Bilhassa Abdülhamid döneminde askeri harekatların yanı sıra içerisinde tashih-i akaid siyasetinin de yer aldığı onlarca sürgün ve ıslahat projesi uygulamaya sokuldu.
Fakat sonuçlarına bakılınca bunda başarılı olunmadığını söyleyebilirim.
Olunamadığı için de bu tarihi ulus devletin refleksleri ile okuyan Cumhuriyet’in askeri ve bürokrat elitinin (seçkin tabakanın-F.B.) gözünde Dersim, tüm bu olumsuz yönlerini korudu.
Herkesin malumu olduğu gibi, 1937-38 gibi büyük bir facia gerçekleşti.
– Peki, Abdülhamid’in tashih-i akaid siyaseti başarılı oldu mu?
Sonuçları itibarıyla devletin amaçladığı boyutuyla düşünürsek olmadığını söyleyebilirim. Bunu zaten dönemin bürokratları da sonradan dile getirecektir.

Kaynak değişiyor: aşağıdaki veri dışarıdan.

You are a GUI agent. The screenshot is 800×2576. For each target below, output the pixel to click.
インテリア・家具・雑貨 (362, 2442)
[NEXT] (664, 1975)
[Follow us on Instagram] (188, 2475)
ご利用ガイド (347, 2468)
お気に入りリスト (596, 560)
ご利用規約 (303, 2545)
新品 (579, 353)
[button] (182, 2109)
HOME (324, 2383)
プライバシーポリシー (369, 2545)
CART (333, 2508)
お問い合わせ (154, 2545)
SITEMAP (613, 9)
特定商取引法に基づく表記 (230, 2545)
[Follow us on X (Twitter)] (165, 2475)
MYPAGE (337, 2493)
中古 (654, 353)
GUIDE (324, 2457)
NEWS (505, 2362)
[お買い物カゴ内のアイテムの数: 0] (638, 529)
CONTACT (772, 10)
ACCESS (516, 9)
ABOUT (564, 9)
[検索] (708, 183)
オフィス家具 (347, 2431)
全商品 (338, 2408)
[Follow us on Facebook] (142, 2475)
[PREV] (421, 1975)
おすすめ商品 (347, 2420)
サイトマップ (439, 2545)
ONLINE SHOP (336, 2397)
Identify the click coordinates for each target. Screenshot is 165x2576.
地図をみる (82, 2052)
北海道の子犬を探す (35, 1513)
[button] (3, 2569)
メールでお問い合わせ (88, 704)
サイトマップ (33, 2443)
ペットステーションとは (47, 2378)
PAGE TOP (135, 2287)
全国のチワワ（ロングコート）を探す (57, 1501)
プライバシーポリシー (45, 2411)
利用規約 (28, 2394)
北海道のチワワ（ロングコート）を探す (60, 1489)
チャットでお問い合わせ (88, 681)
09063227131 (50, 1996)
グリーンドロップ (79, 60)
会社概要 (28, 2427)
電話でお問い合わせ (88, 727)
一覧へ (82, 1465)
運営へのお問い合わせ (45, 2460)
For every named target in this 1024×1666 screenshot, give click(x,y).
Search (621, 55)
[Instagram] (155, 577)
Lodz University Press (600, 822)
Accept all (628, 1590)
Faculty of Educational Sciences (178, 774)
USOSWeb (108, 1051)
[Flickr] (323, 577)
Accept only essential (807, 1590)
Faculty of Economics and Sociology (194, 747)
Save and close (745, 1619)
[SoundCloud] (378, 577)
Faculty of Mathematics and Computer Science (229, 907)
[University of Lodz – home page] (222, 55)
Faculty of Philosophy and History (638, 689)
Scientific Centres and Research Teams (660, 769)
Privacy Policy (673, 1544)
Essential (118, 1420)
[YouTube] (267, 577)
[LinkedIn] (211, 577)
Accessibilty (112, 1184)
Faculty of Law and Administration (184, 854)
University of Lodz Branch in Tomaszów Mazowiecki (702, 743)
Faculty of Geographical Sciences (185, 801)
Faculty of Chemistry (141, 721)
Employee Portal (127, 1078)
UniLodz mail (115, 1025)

Mesela, bir Hamidiye Alay yüzbaşısının “Alevi köylerine yapılan camilerin minarelerinin leyleklere yuva haline geldiği” yönlü ifadeleri söz konusu başarısızlığı ironik açıdan gözler önüne seren bir itiraf olacaktır.
– Okuru bekleyen yeni çalışmalar var mı?
Evet var. Tuncay Şur ile “Kürt Tarihi ve Siyaseti’nden Porteler” kitabını İletişim Yayınları’ndan çıkarmıştık.
Pek yakında onun farklı açıdan bir devamı, saygın bilim insanlarımızın katkısıyla tamamladığımız bir “Kürt Aşiretleri” kitabı çıkacak.
Birçok açıdan ezber bozucu ve alanında ilk olacak iddialı bir çalışma olduğunu söyleyebilirim.
Diğer yandan değerli Ahmet Özcan ile “Osmanlıdan Cumhuriyete Eşkiyalık (19-20. Yüzyıl)” başlıklı bir kitap derlemesi üzerinde çalışıyoruz.
İçerisinde müthiş makaleler var. Devam edersem, Gökhan Çetinsaya hocamız ile II. Abdülhamid döneminde farklı dini ve etnik toplulukları ele alacağımız bir derlemenin hazırlık çalışmaları içerisindeyiz.
Son olarak Özge Dikmen ile hazırladığımız, çok kısa süre içinde İletişim Yayınları’ndan çıkacak bir Yakup Kadri derlemesi de okur ile buluşacak.
*Bu makalede yer alan fikirler yazara aittir ve Independent Türkçe’nin editöryal politikasını yansıtmayabilir.